(Stored data)
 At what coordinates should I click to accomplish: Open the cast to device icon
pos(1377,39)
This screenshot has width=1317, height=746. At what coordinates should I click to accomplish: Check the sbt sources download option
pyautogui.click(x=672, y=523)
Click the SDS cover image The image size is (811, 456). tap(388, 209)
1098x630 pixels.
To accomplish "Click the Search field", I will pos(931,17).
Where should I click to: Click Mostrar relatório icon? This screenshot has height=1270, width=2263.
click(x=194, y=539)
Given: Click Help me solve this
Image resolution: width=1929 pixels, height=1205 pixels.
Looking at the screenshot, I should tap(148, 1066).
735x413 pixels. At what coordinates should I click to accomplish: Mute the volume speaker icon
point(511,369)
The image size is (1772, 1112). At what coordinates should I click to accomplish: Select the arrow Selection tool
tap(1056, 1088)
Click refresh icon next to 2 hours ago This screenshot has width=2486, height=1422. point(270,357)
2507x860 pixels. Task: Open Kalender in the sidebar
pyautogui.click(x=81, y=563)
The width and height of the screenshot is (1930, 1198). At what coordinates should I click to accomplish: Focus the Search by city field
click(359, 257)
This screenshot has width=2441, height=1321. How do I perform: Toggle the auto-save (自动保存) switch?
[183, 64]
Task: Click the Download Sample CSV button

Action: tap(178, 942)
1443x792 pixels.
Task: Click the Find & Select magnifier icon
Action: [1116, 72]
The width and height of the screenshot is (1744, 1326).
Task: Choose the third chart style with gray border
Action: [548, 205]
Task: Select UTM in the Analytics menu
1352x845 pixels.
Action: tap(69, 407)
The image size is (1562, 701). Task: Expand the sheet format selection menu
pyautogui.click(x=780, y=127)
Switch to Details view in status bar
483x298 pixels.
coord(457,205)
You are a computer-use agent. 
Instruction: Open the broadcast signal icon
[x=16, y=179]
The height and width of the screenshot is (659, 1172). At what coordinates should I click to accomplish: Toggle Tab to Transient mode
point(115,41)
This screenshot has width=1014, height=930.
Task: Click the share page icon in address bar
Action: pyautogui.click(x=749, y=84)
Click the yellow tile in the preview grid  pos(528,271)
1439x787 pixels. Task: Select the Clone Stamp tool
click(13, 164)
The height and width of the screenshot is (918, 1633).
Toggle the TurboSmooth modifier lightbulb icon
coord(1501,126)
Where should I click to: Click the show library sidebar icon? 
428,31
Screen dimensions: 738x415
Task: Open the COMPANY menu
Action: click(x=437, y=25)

## WORK TASK
Output all the lines above, matching them word for word.

## OUTPUT FOR THIS EXERCISE
 At what coordinates should I click to accomplish: Open the cast to device icon
pos(1377,39)
This screenshot has width=1317, height=746. At what coordinates should I click to accomplish: Check the sbt sources download option
pyautogui.click(x=672, y=523)
Click the SDS cover image The image size is (811, 456). tap(388, 209)
1098x630 pixels.
To accomplish "Click the Search field", I will pos(931,17).
Where should I click to: Click Mostrar relatório icon? This screenshot has height=1270, width=2263.
click(x=194, y=539)
Given: Click Help me solve this
Image resolution: width=1929 pixels, height=1205 pixels.
Looking at the screenshot, I should tap(148, 1066).
735x413 pixels. At what coordinates should I click to accomplish: Mute the volume speaker icon
point(511,369)
The image size is (1772, 1112). At what coordinates should I click to accomplish: Select the arrow Selection tool
tap(1056, 1088)
Click refresh icon next to 2 hours ago This screenshot has width=2486, height=1422. point(270,357)
2507x860 pixels. Task: Open Kalender in the sidebar
pyautogui.click(x=81, y=563)
The width and height of the screenshot is (1930, 1198). At what coordinates should I click to accomplish: Focus the Search by city field
click(359, 257)
This screenshot has width=2441, height=1321. How do I perform: Toggle the auto-save (自动保存) switch?
[183, 64]
Task: Click the Download Sample CSV button

Action: tap(178, 942)
1443x792 pixels.
Task: Click the Find & Select magnifier icon
Action: [1116, 72]
The width and height of the screenshot is (1744, 1326).
Task: Choose the third chart style with gray border
Action: [548, 205]
Task: Select UTM in the Analytics menu
1352x845 pixels.
Action: tap(69, 407)
The image size is (1562, 701). Task: Expand the sheet format selection menu
pyautogui.click(x=780, y=127)
Switch to Details view in status bar
483x298 pixels.
coord(457,205)
You are a computer-use agent. 
Instruction: Open the broadcast signal icon
[x=16, y=179]
The height and width of the screenshot is (659, 1172). At what coordinates should I click to accomplish: Toggle Tab to Transient mode
point(115,41)
This screenshot has width=1014, height=930.
Task: Click the share page icon in address bar
Action: pyautogui.click(x=749, y=84)
Click the yellow tile in the preview grid  pos(528,271)
1439x787 pixels. Task: Select the Clone Stamp tool
click(13, 164)
The height and width of the screenshot is (918, 1633).
Toggle the TurboSmooth modifier lightbulb icon
coord(1501,126)
Where should I click to: Click the show library sidebar icon? 
428,31
Screen dimensions: 738x415
Task: Open the COMPANY menu
Action: click(x=437, y=25)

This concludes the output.